Saved data entries
┌──

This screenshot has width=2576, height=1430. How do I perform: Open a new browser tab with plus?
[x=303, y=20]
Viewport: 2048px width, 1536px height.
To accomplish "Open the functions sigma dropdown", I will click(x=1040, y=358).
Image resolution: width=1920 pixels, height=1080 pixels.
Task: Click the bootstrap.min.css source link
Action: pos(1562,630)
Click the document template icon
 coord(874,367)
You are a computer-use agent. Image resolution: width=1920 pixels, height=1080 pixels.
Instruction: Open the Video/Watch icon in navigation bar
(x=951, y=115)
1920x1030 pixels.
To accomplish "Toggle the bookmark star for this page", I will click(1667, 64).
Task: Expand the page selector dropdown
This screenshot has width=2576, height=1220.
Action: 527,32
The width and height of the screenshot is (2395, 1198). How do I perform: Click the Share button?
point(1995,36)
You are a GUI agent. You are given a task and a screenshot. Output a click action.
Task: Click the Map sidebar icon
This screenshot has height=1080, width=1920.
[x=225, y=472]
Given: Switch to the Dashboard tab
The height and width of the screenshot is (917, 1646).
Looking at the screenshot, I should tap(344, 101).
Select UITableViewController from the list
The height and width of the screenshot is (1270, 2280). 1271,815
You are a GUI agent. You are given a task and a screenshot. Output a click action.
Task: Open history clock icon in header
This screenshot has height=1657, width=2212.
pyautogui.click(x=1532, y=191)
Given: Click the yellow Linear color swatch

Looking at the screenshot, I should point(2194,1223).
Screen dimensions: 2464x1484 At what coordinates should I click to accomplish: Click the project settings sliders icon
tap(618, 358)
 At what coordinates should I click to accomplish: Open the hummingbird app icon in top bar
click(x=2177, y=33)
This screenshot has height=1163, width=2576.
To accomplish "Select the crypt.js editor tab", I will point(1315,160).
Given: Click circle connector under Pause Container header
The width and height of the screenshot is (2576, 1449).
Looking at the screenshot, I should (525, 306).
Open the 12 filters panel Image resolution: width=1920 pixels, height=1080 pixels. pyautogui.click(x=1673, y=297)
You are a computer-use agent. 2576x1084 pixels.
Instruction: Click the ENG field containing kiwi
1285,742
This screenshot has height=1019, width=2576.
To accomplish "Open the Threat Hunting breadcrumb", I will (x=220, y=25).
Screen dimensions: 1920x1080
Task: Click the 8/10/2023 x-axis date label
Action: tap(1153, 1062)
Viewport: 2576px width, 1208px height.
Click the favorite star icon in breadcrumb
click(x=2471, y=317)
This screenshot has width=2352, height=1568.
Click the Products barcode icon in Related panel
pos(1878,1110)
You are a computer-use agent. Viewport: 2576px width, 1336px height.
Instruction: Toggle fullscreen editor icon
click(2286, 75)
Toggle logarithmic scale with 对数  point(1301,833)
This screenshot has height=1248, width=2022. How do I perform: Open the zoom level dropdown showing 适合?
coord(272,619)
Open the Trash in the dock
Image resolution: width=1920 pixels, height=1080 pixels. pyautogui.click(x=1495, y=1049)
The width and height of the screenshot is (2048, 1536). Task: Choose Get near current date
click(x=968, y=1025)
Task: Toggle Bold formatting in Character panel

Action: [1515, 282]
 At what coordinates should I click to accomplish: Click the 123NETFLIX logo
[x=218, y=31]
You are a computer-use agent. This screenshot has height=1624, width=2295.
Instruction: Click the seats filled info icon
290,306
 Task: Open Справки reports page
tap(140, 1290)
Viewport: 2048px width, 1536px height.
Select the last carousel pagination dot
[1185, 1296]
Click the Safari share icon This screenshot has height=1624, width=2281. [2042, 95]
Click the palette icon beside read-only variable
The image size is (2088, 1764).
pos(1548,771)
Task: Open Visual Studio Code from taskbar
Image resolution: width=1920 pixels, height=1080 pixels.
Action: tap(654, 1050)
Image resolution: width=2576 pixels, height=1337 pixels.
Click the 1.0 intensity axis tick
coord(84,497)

└──

## Prompt
What is the count of lines in the data above containing the string "agent"? Write the number and nothing else.

## Worked solution
6